▶ **Records for processing**
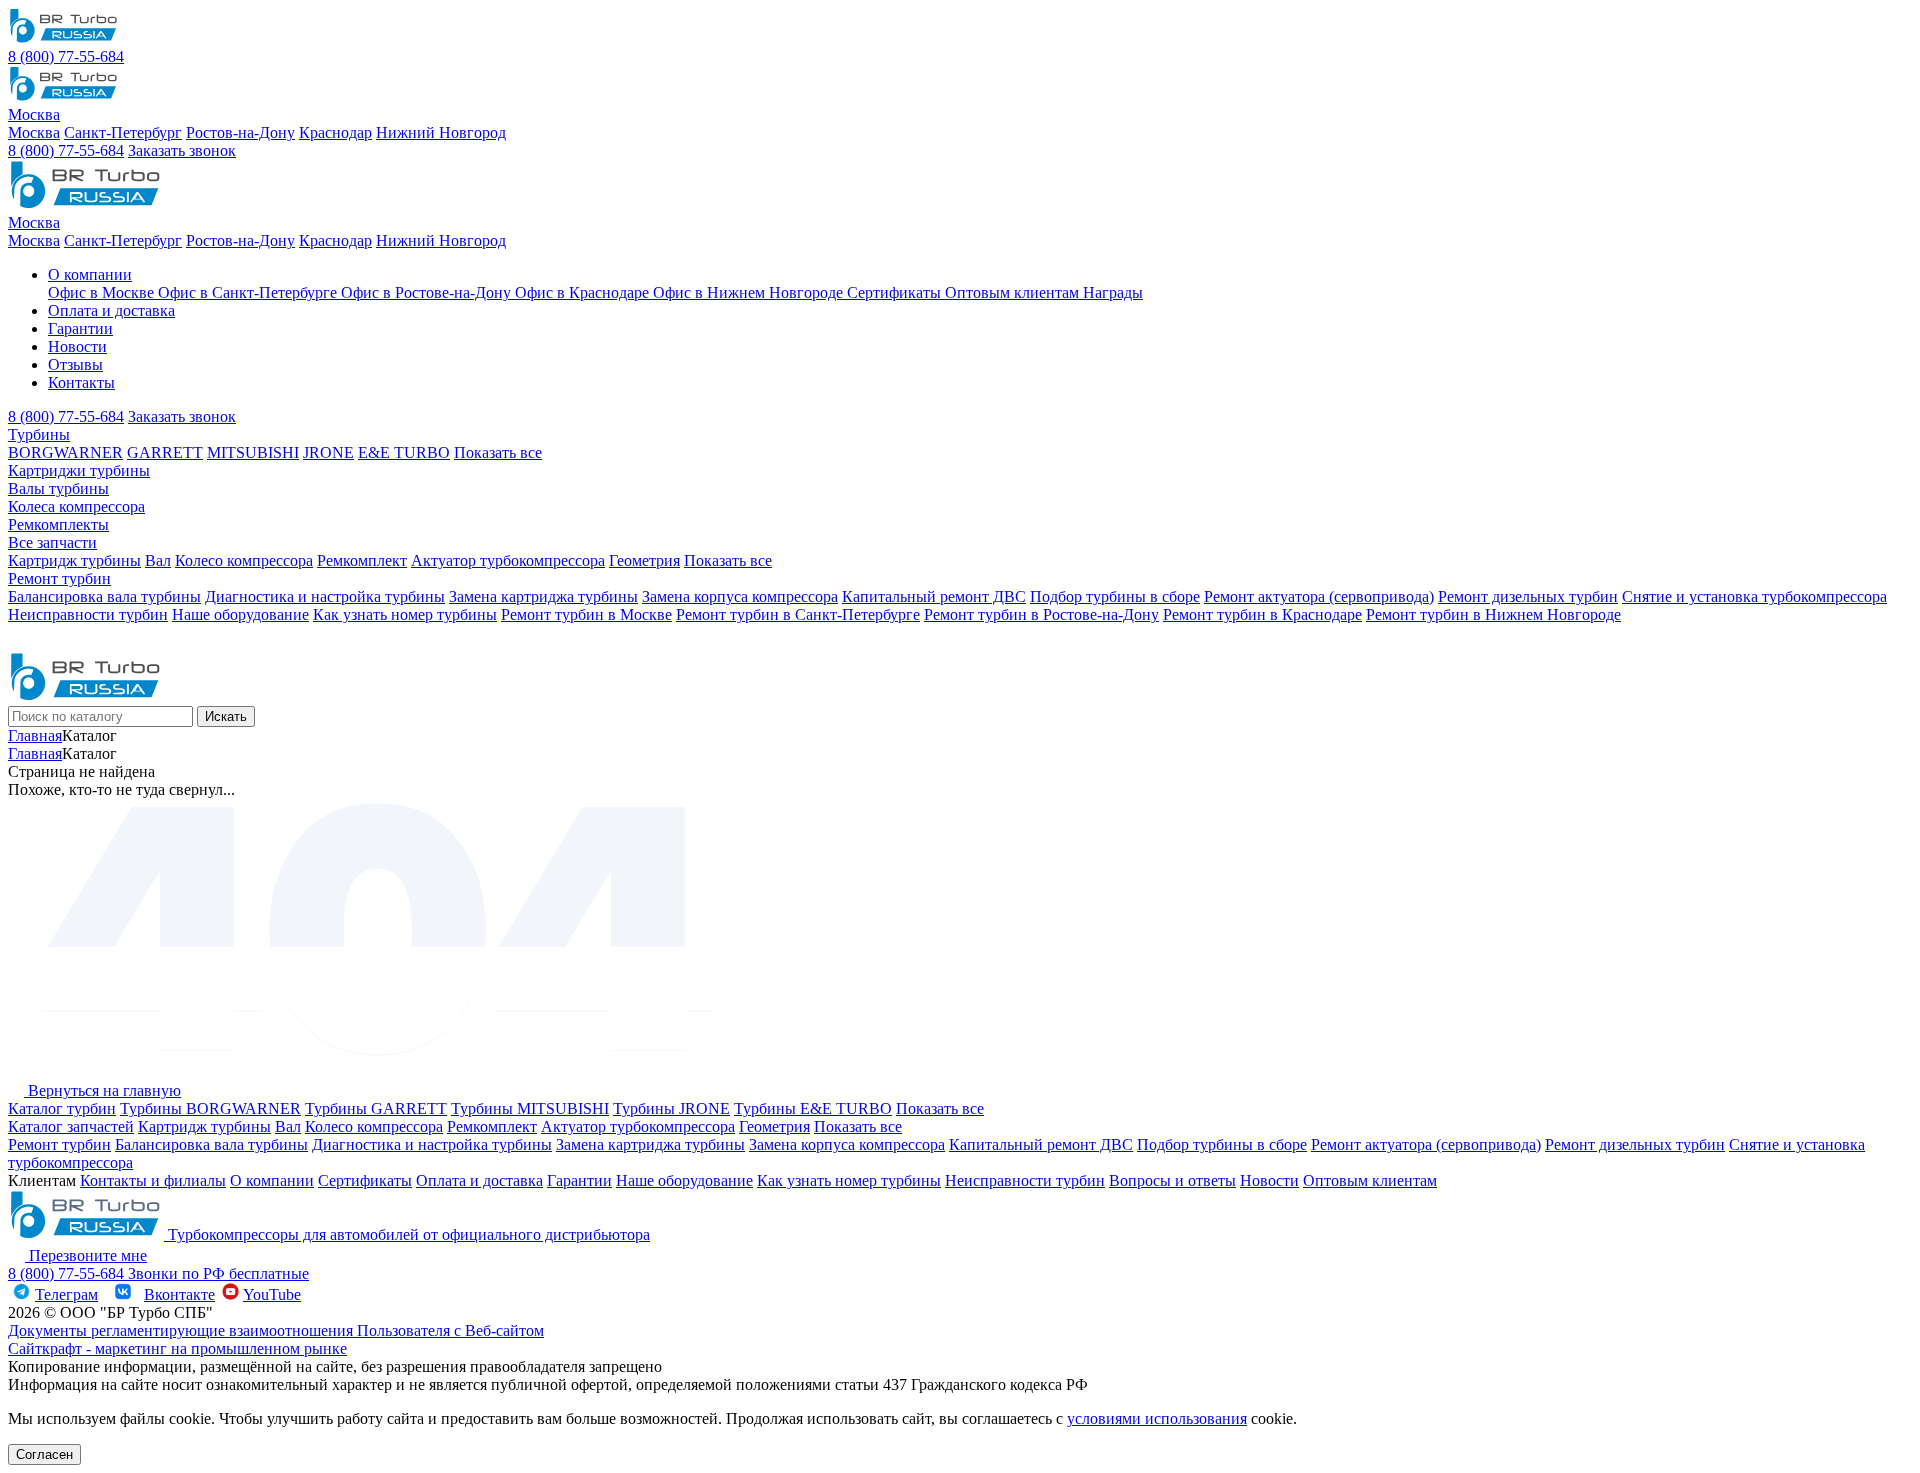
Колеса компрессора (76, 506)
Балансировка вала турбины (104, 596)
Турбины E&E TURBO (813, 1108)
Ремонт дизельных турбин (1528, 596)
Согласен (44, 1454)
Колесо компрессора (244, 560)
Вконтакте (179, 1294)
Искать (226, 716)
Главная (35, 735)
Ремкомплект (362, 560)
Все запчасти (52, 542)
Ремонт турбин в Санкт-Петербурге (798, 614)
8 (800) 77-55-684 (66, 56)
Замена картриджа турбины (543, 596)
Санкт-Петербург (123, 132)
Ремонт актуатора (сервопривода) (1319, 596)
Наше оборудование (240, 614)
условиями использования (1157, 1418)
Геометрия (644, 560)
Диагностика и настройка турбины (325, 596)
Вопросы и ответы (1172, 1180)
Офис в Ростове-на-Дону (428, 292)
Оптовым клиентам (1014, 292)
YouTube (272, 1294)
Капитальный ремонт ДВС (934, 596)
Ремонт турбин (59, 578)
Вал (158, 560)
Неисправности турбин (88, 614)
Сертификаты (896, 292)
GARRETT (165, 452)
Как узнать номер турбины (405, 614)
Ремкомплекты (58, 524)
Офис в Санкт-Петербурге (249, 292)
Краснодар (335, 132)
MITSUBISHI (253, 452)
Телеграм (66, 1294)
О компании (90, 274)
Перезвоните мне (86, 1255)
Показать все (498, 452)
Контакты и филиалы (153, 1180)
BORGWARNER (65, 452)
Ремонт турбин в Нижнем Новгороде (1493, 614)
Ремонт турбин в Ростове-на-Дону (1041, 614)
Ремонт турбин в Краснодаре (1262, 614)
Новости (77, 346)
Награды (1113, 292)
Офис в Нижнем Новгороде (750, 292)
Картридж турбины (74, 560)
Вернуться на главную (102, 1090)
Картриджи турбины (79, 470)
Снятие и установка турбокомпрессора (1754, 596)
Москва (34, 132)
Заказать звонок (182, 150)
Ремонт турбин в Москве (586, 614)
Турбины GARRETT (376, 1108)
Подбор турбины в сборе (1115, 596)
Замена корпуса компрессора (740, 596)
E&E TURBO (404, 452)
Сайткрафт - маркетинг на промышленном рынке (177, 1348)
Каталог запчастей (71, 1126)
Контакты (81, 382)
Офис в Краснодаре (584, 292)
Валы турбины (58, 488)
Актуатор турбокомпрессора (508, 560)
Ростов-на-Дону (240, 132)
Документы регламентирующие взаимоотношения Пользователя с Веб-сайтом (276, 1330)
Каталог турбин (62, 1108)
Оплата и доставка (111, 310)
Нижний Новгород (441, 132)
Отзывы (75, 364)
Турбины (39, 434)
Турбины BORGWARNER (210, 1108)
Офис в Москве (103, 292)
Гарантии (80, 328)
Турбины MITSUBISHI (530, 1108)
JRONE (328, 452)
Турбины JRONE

▶ **Action item**
Everything in the records that precede this task must be written out again exactly, except the pictures.

▶ **Your response**
Колеса компрессора (76, 506)
Балансировка вала турбины (104, 596)
Турбины E&E TURBO (813, 1108)
Ремонт дизельных турбин (1528, 596)
Согласен (44, 1454)
Колесо компрессора (244, 560)
Вконтакте (179, 1294)
Искать (226, 716)
Главная (35, 735)
Ремкомплект (362, 560)
Все запчасти (52, 542)
Ремонт турбин в Санкт-Петербурге (798, 614)
8 (800) 77-55-684 (66, 56)
Замена картриджа турбины (543, 596)
Санкт-Петербург (123, 132)
Ремонт актуатора (сервопривода) (1319, 596)
Наше оборудование (240, 614)
условиями использования (1157, 1418)
Геометрия (644, 560)
Диагностика и настройка турбины (325, 596)
Вопросы и ответы (1172, 1180)
Офис в Ростове-на-Дону (428, 292)
Оптовым клиентам (1014, 292)
YouTube (272, 1294)
Капитальный ремонт ДВС (934, 596)
Ремонт турбин (59, 578)
Вал (158, 560)
Неисправности турбин (88, 614)
Сертификаты (896, 292)
GARRETT (165, 452)
Как узнать номер турбины (405, 614)
Ремкомплекты (58, 524)
Офис в Санкт-Петербурге (249, 292)
Краснодар (335, 132)
MITSUBISHI (253, 452)
Телеграм (66, 1294)
О компании (90, 274)
Перезвоните мне (86, 1255)
Показать все (498, 452)
Контакты и филиалы (153, 1180)
BORGWARNER (65, 452)
Ремонт турбин в Нижнем Новгороде (1493, 614)
Ремонт турбин в Ростове-на-Дону (1041, 614)
Ремонт турбин в Краснодаре (1262, 614)
Новости (77, 346)
Награды (1113, 292)
Офис в Нижнем Новгороде (750, 292)
Картридж турбины (74, 560)
Вернуться на главную (102, 1090)
Картриджи турбины (79, 470)
Снятие и установка турбокомпрессора (1754, 596)
Москва (34, 132)
Заказать звонок (182, 150)
Ремонт турбин в Москве (586, 614)
Турбины GARRETT (376, 1108)
Подбор турбины в сборе (1115, 596)
Замена корпуса компрессора (740, 596)
E&E TURBO (404, 452)
Сайткрафт - маркетинг на промышленном рынке (177, 1348)
Каталог запчастей (71, 1126)
Контакты (81, 382)
Офис в Краснодаре (584, 292)
Валы турбины (58, 488)
Актуатор турбокомпрессора (508, 560)
Ростов-на-Дону (240, 132)
Документы регламентирующие взаимоотношения Пользователя с Веб-сайтом (276, 1330)
Каталог турбин (62, 1108)
Оплата и доставка (111, 310)
Нижний Новгород (441, 132)
Отзывы (75, 364)
Турбины (39, 434)
Турбины BORGWARNER (210, 1108)
Офис в Москве (103, 292)
Гарантии (80, 328)
Турбины MITSUBISHI (530, 1108)
JRONE (328, 452)
Турбины JRONE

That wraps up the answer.